Titus writes:
I
hope you enjoyed my blog on The (mighty) Fall. Such a complex band
spanning over 40 years, and as I inferred, I’d still be typing now if
doing a full appraisal. All I would say is find out about them via the
various media sources – you won’t look back!
This
week I’m going to talk about a band that really struck me in the
eighties, and are still performing today – The Sex Clark Five from
Huntsville, Alabama. They called their music “strum and drum” and if
that description is alien to you, like it was to me, it has a jangly ,
almost surf guitar sound, similar to several Southern bands of the day.

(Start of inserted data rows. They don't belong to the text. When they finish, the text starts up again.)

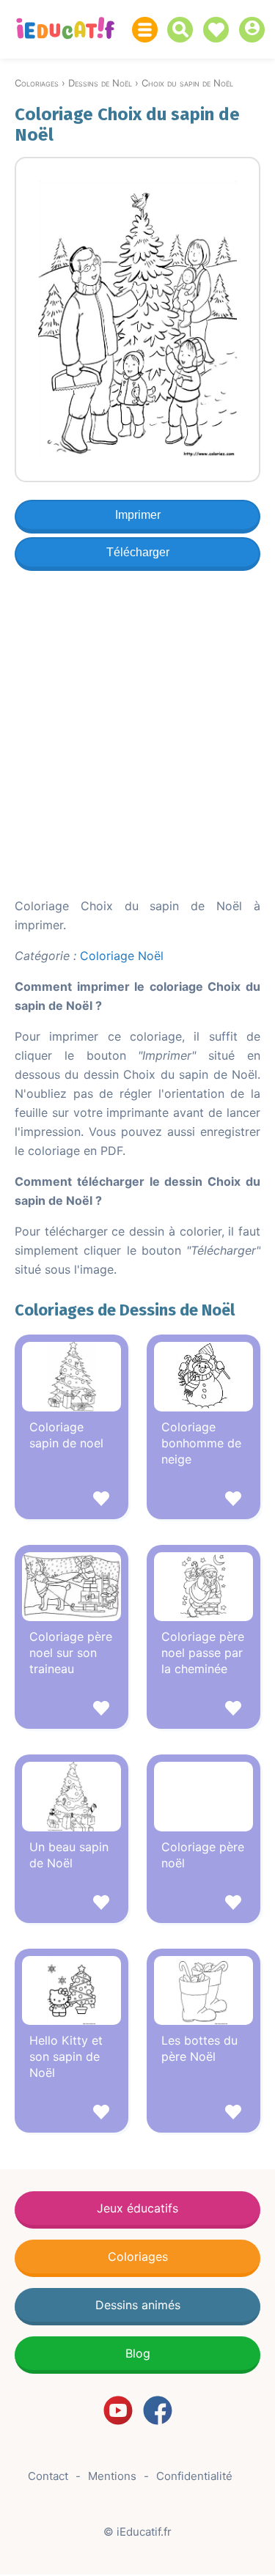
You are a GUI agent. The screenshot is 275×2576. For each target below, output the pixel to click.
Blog (137, 2353)
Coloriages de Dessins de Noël (125, 1310)
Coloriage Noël (122, 955)
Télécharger (137, 552)
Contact (48, 2476)
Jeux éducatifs (137, 2208)
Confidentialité (194, 2476)
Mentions (112, 2476)
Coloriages (138, 2256)
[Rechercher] (183, 30)
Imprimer (138, 515)
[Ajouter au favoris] (71, 1500)
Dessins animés (137, 2305)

They were notorious for the unpredictability of their live shows,
e.g. drummer Trick McKaha would sometimes wear a bag over his head –
in a way pleasing that he was the drummer rather than say a guitarist!
Not
surprisingly, the Sex Clark Five came to the attention of John Peel
when he acquired a copy of their first EP “Neita grew up last night”.

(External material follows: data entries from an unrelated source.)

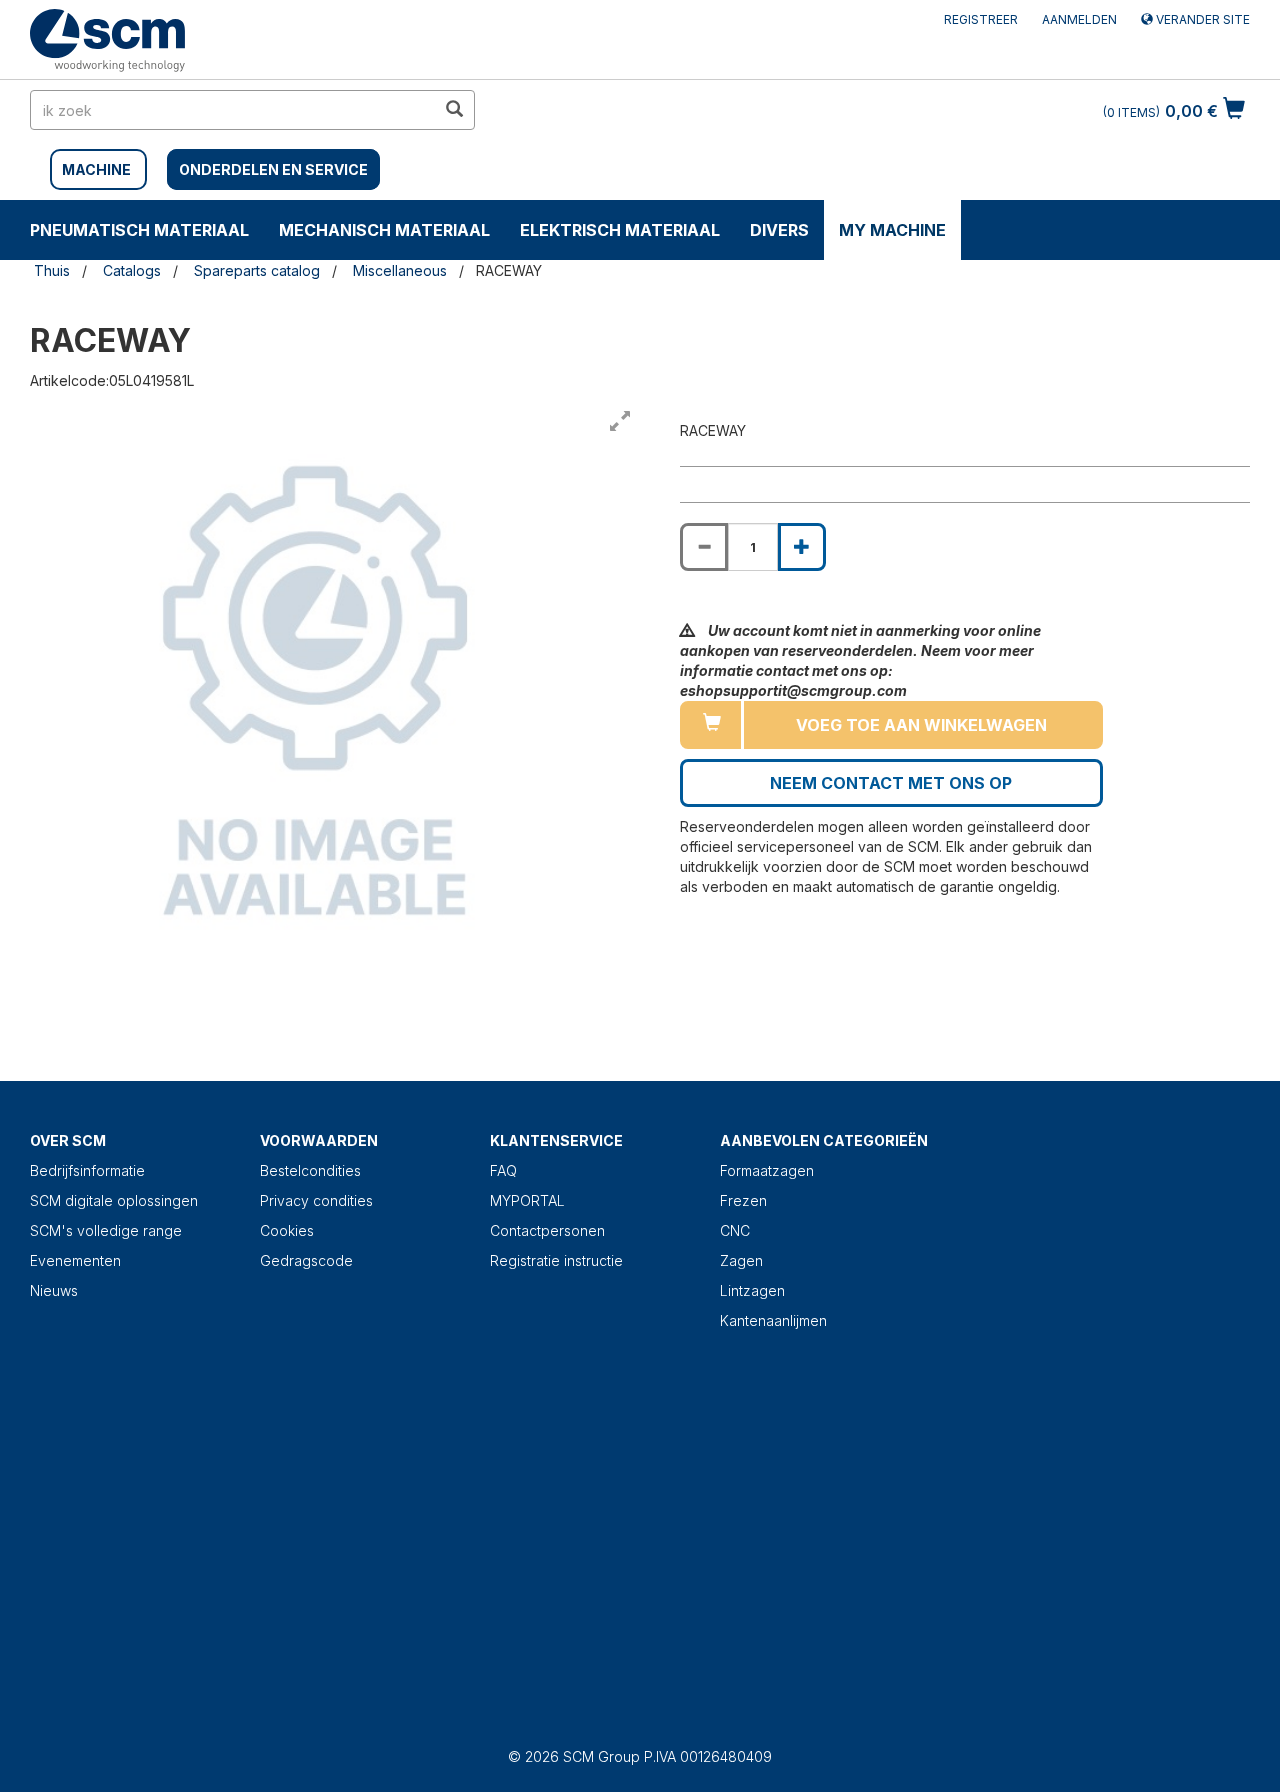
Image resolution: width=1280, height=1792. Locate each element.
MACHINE (96, 169)
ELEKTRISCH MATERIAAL (620, 230)
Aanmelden (1079, 19)
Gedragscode (306, 1260)
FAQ (503, 1170)
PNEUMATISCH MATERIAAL (139, 230)
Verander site (1201, 19)
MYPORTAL (527, 1200)
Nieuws (54, 1290)
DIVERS (779, 230)
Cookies (287, 1230)
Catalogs (132, 270)
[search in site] (454, 110)
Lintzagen (752, 1290)
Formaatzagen (767, 1170)
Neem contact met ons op (891, 783)
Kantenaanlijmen (773, 1320)
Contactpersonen (547, 1230)
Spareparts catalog (257, 270)
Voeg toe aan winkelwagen (921, 725)
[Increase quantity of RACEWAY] (802, 547)
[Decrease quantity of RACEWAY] (704, 547)
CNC (735, 1230)
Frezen (743, 1200)
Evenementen (75, 1260)
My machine (892, 230)
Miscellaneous (400, 270)
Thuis (52, 270)
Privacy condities (316, 1200)
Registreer (981, 19)
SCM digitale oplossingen (114, 1200)
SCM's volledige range (106, 1230)
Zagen (741, 1260)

The band was so impressed by being liked by JP, that in 1986 having
recorded an album in founder James Butler’s basement – amazingly
entitled “Strum and Drum” – and Peel concurred with the views of the
American music press who were extremely praiseworthy, lauding the album
as a ‘pop milestone’. They also referred to the Sex Clark Five as
“America’s most inexplicable band”. Peely was impressed by the fact
that there were 20 very short tracks on it, (some barely a minute
long), and having heard The Ramones and nearly all punk bands play he
once pronounced that “the three minute single is back” – he became
weary of the seventies 20+ minute tracks, particularly with a drum solo
incorporated.
The
band had been set up by school friends and guitarists James Butler,
Rick Storey, drummer Trick McKaha and vocalist Joy Johnson. McKaha
& Johnson left the band in 1993 & 1995 respectively.
Butler
continued to write the songs and the band had a small but devoted fan
base. The nineties found the band continuing to record, but they, like
a lot of others, found only the small labels with very few resources
willing to promote them. Their discography reveals that they have spent
a great proportion of their recordings, for Records to Russia records
In
the year 2000, Butler & Storey got together on ‘Crimson Panzer’

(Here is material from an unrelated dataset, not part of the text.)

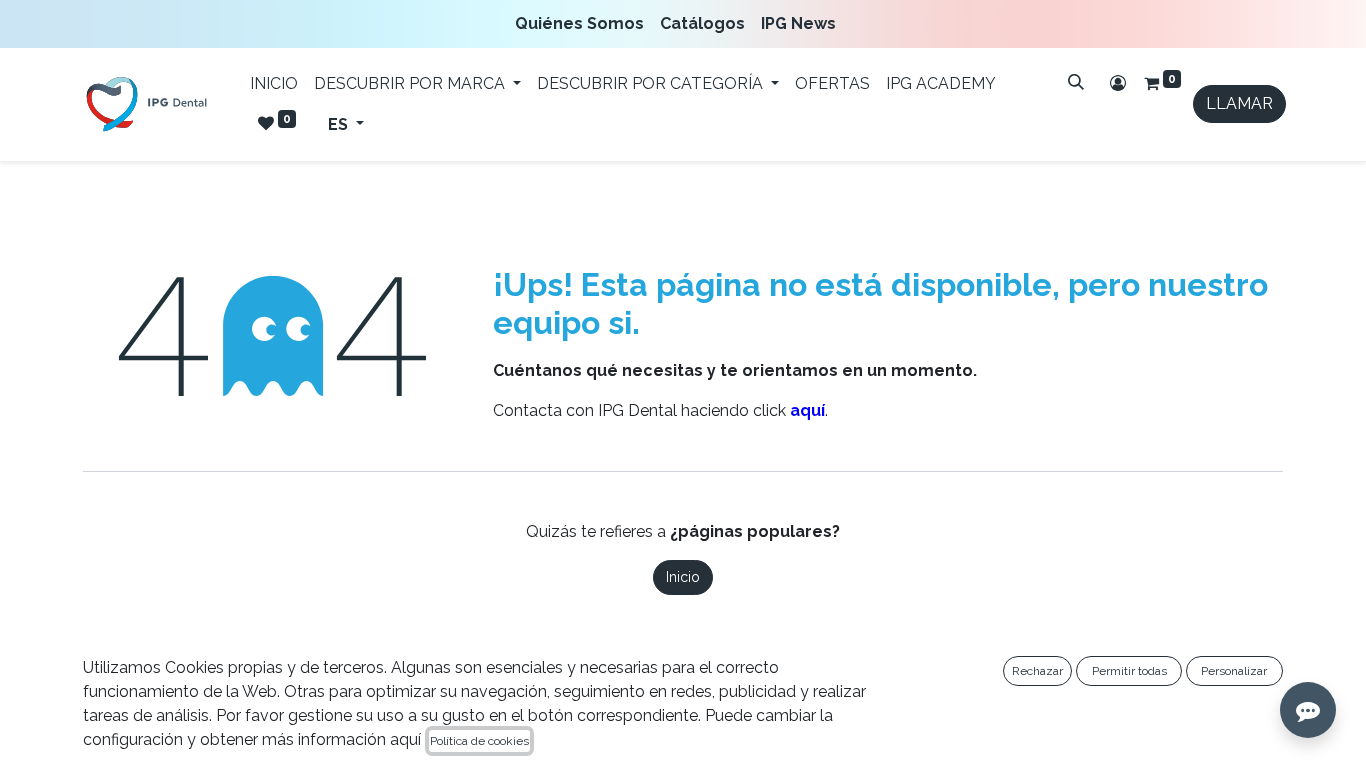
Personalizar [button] (1234, 671)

with McKaha temporarily re-joining the band for this – this appeared
almost exclusively on Peely’s programme. You’ve heard the expression
before, but I guess that in real terms they were “unsung heroes”. A bit
of a case like Northern Ireland’s Would Be’s who I wrote about, a couple of months ago...... a talented band that never quite made it.
Devotees
of the band would argue that they must have been doing something
right, by the fact that in 2020, Captured Tracks Records remastered
& released ‘Strum & Drum’ as a double album, (albeit with a
slight alteration to the title – they called it ‘Strum & Thrum!)
with a few tracks added to the original version. This week I am
requesting lex to play Alai from the original ‘Strum & Drum’ album.